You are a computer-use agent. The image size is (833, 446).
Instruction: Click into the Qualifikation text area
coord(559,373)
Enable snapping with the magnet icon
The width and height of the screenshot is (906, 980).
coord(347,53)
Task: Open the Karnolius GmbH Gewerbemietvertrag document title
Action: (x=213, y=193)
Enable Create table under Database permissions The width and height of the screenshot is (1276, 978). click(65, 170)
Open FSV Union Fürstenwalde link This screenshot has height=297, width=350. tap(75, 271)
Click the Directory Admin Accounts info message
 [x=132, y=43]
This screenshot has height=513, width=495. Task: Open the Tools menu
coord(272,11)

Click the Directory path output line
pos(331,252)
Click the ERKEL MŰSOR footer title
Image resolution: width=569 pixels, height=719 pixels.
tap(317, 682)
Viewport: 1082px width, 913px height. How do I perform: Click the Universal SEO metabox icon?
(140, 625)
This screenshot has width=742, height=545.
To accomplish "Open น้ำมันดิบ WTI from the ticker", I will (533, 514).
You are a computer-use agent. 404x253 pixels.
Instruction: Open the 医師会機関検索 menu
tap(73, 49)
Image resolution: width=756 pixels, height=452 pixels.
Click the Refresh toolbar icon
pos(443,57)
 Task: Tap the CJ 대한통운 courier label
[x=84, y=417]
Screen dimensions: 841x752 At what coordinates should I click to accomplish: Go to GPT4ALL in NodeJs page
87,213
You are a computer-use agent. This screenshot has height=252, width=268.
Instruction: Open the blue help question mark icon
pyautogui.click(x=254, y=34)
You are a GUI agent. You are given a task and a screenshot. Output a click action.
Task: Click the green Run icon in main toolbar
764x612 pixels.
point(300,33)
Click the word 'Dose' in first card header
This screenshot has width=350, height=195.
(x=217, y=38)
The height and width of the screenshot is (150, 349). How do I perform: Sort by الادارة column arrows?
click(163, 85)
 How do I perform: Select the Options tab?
■ ■ ■ ■ ■
— PROBLEM DETAILS —
Go through the data and gather every line that holds "agent".

— WORKED SOLUTION —
You are a computer-use agent. The image size is (833, 446).
You are a computer-use agent. 404x253 pixels.
You are a computer-use agent. This screenshot has height=252, width=268.
You are a GUI agent. You are given a task and a screenshot. Output a click action.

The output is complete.